Juan Rubio prepara el momento de ceder el timón a sus hijas. :: fernando gonzález
Juan Rubio prepara el momento de ceder el timón a sus hijas. :: fernando gonzález
  • Juan Rubio ha amasado una sólida empresa en torno al pan y ahora quiere «hacer las cosas bien» con la redacción de un protocolo familiar

El Mimbre abrió en 1974 como un pequeño obrador en la calle Cantarranas de Álora. Su fundador, Juan Rubio, comenzó a trabajar con dos personas y un consumo de 100 kilos de harina al día. Aquel pequeño negocio se ha convertido con los años en una panificadora industrial que trabaja más de 4.500 kilos de harina diariamente y abastece a clientes como Carrefour, Supermercados Eroski, Lidl o Ikea. Pero además es una cadena de panaderías franquiciadas que posee 13 puntos de venta en la provincia. La empresa tiene 32 empleados directos y otros 30 indirectos y factura algo más de 2 millones de euros anuales. Entre los hitos de los que Rubio se siente orgulloso está el haber sido la primera empresa alimentaria que se instaló en el PTA, en el año 2001, o la obtención del primer certificado de calidad del Consejo Andaluz de Agricultura Ecológica, en 2006.
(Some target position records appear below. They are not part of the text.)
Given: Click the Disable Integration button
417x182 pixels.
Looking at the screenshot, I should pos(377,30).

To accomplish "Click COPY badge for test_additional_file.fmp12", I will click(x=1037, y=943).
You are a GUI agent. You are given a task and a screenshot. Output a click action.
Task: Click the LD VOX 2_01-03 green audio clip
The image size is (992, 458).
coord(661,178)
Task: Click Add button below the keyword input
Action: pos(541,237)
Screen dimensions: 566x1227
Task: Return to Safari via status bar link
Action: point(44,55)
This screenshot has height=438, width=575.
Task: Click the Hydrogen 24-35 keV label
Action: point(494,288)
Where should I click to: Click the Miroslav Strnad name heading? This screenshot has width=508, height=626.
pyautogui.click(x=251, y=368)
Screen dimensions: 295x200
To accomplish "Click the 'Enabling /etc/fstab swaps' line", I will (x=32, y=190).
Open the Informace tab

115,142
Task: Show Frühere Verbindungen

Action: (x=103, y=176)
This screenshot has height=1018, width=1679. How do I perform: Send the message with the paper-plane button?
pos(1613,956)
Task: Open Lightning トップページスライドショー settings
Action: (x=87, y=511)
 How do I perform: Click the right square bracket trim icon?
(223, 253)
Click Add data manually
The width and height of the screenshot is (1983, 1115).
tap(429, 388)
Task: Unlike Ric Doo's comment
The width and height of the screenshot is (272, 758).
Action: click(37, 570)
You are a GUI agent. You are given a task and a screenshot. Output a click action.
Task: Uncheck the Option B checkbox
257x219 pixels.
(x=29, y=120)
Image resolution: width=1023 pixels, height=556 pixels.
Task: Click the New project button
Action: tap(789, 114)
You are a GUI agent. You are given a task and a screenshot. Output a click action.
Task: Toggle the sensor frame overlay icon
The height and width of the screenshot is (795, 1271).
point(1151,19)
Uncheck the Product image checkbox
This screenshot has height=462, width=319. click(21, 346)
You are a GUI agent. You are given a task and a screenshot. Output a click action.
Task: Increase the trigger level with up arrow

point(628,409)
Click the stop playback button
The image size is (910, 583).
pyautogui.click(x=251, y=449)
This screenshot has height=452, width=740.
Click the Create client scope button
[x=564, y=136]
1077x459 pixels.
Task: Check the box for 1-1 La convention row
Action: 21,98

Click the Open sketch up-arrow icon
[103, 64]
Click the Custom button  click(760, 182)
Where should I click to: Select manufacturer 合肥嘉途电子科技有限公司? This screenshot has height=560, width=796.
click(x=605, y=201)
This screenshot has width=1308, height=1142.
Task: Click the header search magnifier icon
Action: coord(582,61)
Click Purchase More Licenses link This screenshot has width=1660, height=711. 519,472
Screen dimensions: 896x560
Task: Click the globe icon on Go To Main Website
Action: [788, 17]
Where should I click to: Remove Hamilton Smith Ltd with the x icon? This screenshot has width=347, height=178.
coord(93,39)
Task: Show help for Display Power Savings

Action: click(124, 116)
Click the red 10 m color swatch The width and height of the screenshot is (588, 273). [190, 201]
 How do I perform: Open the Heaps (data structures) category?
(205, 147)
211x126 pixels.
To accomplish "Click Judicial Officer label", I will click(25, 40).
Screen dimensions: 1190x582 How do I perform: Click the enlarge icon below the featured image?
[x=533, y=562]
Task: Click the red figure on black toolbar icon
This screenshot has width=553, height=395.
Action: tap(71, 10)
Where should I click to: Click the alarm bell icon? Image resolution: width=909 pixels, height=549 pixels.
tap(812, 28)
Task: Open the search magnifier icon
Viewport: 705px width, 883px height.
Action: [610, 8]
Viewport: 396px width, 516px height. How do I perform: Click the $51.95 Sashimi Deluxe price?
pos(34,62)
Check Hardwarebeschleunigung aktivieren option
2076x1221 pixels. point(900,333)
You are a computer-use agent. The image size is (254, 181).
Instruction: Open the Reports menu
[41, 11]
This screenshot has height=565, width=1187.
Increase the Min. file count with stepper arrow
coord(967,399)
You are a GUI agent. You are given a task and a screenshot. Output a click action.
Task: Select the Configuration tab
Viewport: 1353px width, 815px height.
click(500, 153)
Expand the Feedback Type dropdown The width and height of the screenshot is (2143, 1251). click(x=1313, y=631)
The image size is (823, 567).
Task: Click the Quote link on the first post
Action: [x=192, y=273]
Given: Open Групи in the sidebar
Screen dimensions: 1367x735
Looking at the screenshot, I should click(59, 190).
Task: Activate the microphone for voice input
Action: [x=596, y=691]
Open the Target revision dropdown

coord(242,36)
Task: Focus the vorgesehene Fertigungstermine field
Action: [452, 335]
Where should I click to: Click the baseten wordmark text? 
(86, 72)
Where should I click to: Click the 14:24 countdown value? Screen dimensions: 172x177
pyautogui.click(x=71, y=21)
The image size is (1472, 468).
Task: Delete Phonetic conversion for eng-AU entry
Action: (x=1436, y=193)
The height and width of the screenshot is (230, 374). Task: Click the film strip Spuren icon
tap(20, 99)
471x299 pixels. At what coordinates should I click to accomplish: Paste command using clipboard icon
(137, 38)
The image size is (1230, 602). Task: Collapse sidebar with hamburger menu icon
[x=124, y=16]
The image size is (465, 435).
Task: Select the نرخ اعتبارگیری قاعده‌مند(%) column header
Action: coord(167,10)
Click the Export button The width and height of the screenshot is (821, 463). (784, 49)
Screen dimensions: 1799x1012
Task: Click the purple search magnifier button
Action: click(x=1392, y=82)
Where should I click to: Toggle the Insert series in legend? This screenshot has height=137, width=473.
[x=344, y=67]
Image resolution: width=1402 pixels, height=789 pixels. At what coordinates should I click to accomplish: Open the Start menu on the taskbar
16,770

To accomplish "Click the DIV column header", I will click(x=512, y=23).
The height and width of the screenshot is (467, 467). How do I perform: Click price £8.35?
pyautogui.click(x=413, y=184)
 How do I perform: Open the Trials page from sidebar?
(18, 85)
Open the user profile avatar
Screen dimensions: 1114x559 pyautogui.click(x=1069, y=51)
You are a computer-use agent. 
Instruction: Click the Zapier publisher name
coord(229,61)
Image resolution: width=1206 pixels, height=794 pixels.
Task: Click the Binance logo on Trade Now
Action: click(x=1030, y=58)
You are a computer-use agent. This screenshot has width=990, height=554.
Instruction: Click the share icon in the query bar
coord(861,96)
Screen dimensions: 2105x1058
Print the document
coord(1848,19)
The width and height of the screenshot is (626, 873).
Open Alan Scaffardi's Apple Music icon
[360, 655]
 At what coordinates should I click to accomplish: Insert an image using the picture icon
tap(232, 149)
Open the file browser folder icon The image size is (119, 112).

Ahora, El Mimbre se enfrenta al momento más crítico de cualquier empresa familiar: el paso de la primera a la segunda generación, personificada en las tres hijas de Juan Rubio: Conchi, Ana y Elena, que ya están trabajando en la compañía, cada una dirigiendo un área diferente. Juan Rubio, que ha cumplido 65 años, cree que la sucesión saldrá bien, pero no por optimismo sino porque «llevamos años preparándonos». «Si vas a soltar el timón hay que ir delegando y preparando a la gente poco a poco para que el barco no quede a la deriva», opina. Para ello están inmersos en la tarea de redactar un protocolo familiar que deje las cosas bien atadas. Rubio cree que no le causará «ningún trauma» ceder el testigo de la gestión, aunque no quiere «desvincularse del todo» del negocio familiar.